In 2001, Stockport Heritage Trust sponsored a Stockport friendship link with Dodge City, Kansas, in consideration of the many American descendants of the Dodge family, who emigrated from Offerton (DNA evidence from December 2015 conflicts with this assertion), in the Parish of Stockport, in the 17th century. Members of the Dodge Family Association (DFA) regularly visit their ancestral homes in Stockport, one of which is Staircase House (however DFA now considers East Coker, Somerset, to be the ancestral home of the Dodges in the United States).

Starting in 1992, Stockport Heritage Trust initiated a blue plaque programme commemorating various sites in the town including the birthplace of John Bradshaw, the republican regicide and Lord President of the Council of State of the puritan Commonwealth of 1649–53. The commemorative plaques now record sites and people throughout the town centre and a blue plaque trail was launched in 2007.

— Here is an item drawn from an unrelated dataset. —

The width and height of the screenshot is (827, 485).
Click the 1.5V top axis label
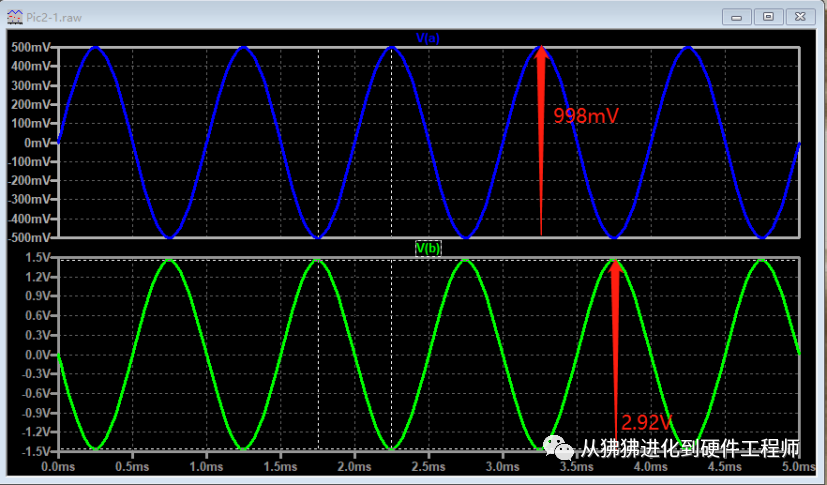pyautogui.click(x=38, y=257)
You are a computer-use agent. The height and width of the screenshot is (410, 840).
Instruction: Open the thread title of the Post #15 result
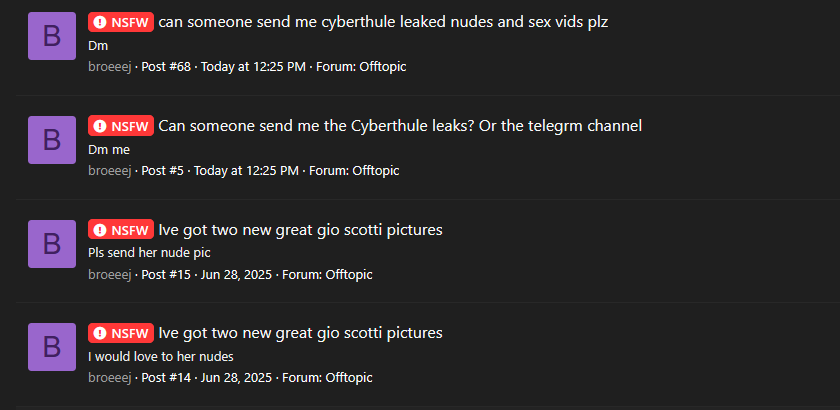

Since 1999, Stockport Heritage Trust volunteers have run a free heritage centre open to the public on market days in the part-13th/14th century Parish Church on the Market Place. This building has also been the subject of a multimillion-pound restoration scheme. Alongside their changing exhibitions the Heritage Trust have an archive of several thousand local images accessible to visitors and trust members produce books, videos, pamphlets and a local Stockport Heritage Magazine. They are also involved in events, giving walks, talks and outreach on local heritage, including civic award schemes and committees on tourism and conservation.